Situação Geral dos Tribunais

Prejuízos materiais não provocados pelas lesões corporais consequentes de acidentes não se enquadram no âmbito da obrigação de indemnização do Fundo de Garantia Automóvel e Marítimo

      Em 9 de Junho de 2009, o ofendido B conduzia motociclo, levando como passageiro o ofendido C e circulando pela Av. do Dr. Rodrigo Rodrigues, no lado direito da faixa de rodagem, para subir o viaduto em direcção à Av. da Praia Grande. Quando B circulava pelo viaduto, o réu D conduzia veículo ligeiro pelo viaduto em direcção à Av. do Dr. Rodrigo Rodrigues. Na altura, o carro do réu ultrapassou a linha longitudinal contínua, o que resultou no embate entre a parte frontal direita do seu carro e a parte direita do motociclo e, em consequência, na queda de B e C mais a mota. O réu parou o carro e saiu para ver a situação e levantou a mota que ficou em cima de C. Como sabia bem que não tinha habilitação para conduzir, nem tinha efectuado o seguro de responsabilidade civil para o seu veículo ligeiro e pagado o imposto de circulação de 2009, o réu não ficou no local para tratar do assunto da responsabilidade do acidente por ter receio de que o facto acima fosse descoberto. Assim, o mesmo pegou no carro e foi-se embora da cena do acidente. A colisão entre os dois veículos provocou fracturas nos pés e mãos de C, como também dano na parte direita do motociclo, razões pelas quais B e C intentaram acção de indemnização civil contra D e o Fundo de Garantia Automóvel e Marítimo (FGAM).

      O Juízo Criminal do Tribunal Judicial de Base proferiu veredicto condenatório contra o réu. Na parte do pedido de indemnização civil, o Tribunal Judicial de Base condenou o FGAM a pagar aos requerentes civis B e C, respectivamente, indemnizações por danos patrimoniais e não patrimoniais nos valores de MOP6.490,00 e MOP246.305,00.

      Inconformado com o decidido, o FGAM recorreu para o Tribunal de Segunda Instância, entendendo que não tem responsabilidade directa mas só subsidiária. Alegou que, além do recorrente, o Tribunal também deve decidir que o réu assume responsabilidade solidária. Acrescentou que, de acordo com o artº 23º do Decreto-Lei nº 57/94/M, ao FGAM compete satisfazer as indemnizações por morte ou lesões corporais consequentes de acidentes, não sendo abrangida a indemnização por danos materiais, pelo que não deve incluir a perda salarial e as despesas da reparação do veículo no âmbito da sua responsabilidade.

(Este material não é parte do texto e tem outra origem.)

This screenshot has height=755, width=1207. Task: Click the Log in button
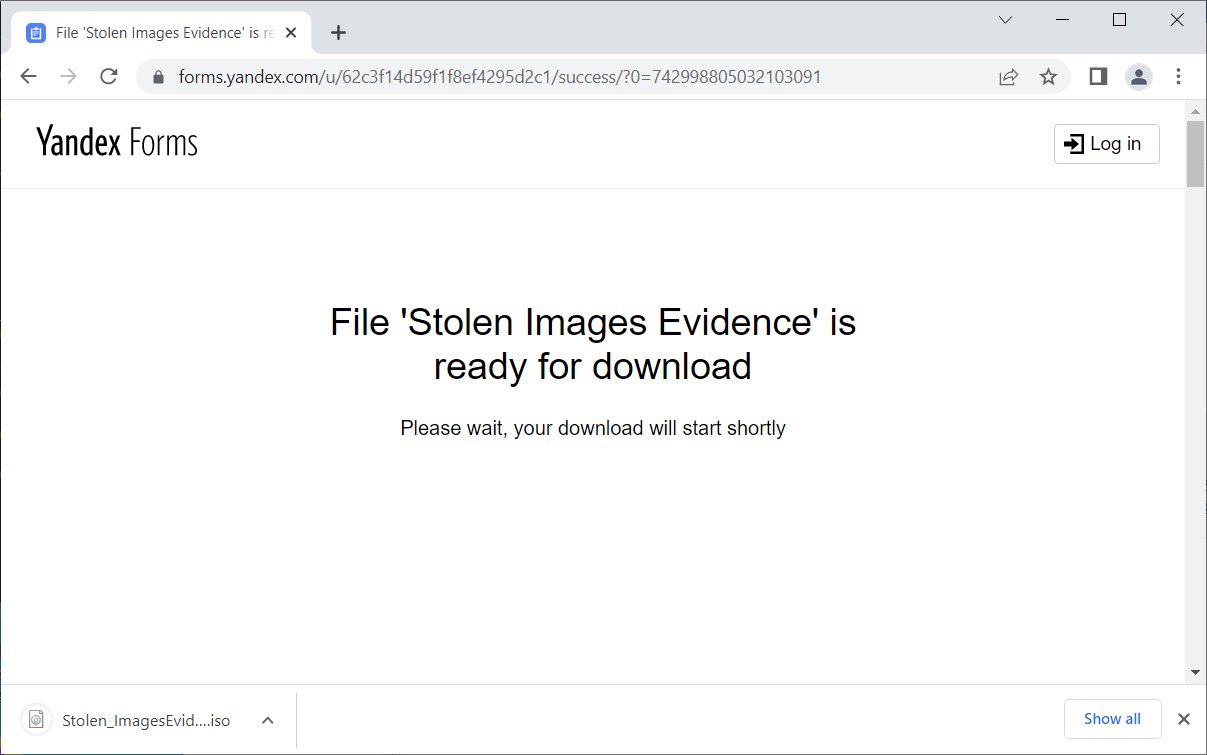[x=1106, y=144]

      O Tribunal Colectivo do Tribunal de Segunda Instância entendeu que ao abrigo do artº 25º, nºs 1, 3 e 4 do Decreto-Lei nº 57/94/M, o FGAM é apenas um terceiro no âmbito do seguro obrigatório de responsabilidade civil automóvel, não sendo co-obrigado. Deste modo, sempre que se verifique a situação prevista no artº 23º, nº 2, al. a) do mesmo Decreto-Lei, o FGAM deve indemnizar primeiro o ofendido de acidente de viação, podendo o mesmo Fundo decidir a intenção de uma acção independente, exercendo do direito de regresso previsto no artº 25º, nº 4 do dito Decreto-Lei para demandar o devedor efectivo de responsabilidade civil pela indemnização, relativamente às quantias que tiverem pago.

      Quanto à indemnização, alegou o FGAM que “a perda salarial e as despesas da reparação da mota sofridas pelo ofendido não se enquadram no âmbito da obrigação de indemnizar a cargo doFGAM”. Primeiramente, as despesas da reparação da mota não são, aparentemente, prejuízos directos ou danos materiais causados pelas lesões corporais. Portanto, tais despesas não são abrangidas no âmbito da obrigação de indemnização do FGAM, devendo estas ser suportadas pelo requerido civil D. No que diz respeito à perda salarial, no entender do Tribunal Colectivo do Tribunal de Segunda Instância, “caso a perda salarial sofrida pelo ofendido de um acidente de viação tenha sido provocada pelas lesões corporais consequentes do acidente, não há dúvida de que a indemnização pela perda salarial se enquadra no âmbito previsto no artº 23º, nº 2 do Decreto-Lei nº 57/94/M.”

      Nos termos acima expostos, o Tribunal Colectivo do Tribunal de Segunda Instância julgou parcialmente procedente o recurso interposto, condenando o requerido civil D a pagar sozinho ao requerente civil B as despesas da reparação da mota expendidas e mantendo o resto da decisão proferida pelo Tribunal a quo.

      Cfr. Acórdão do Tribunal de Segunda Instância no processo nº 835/2012.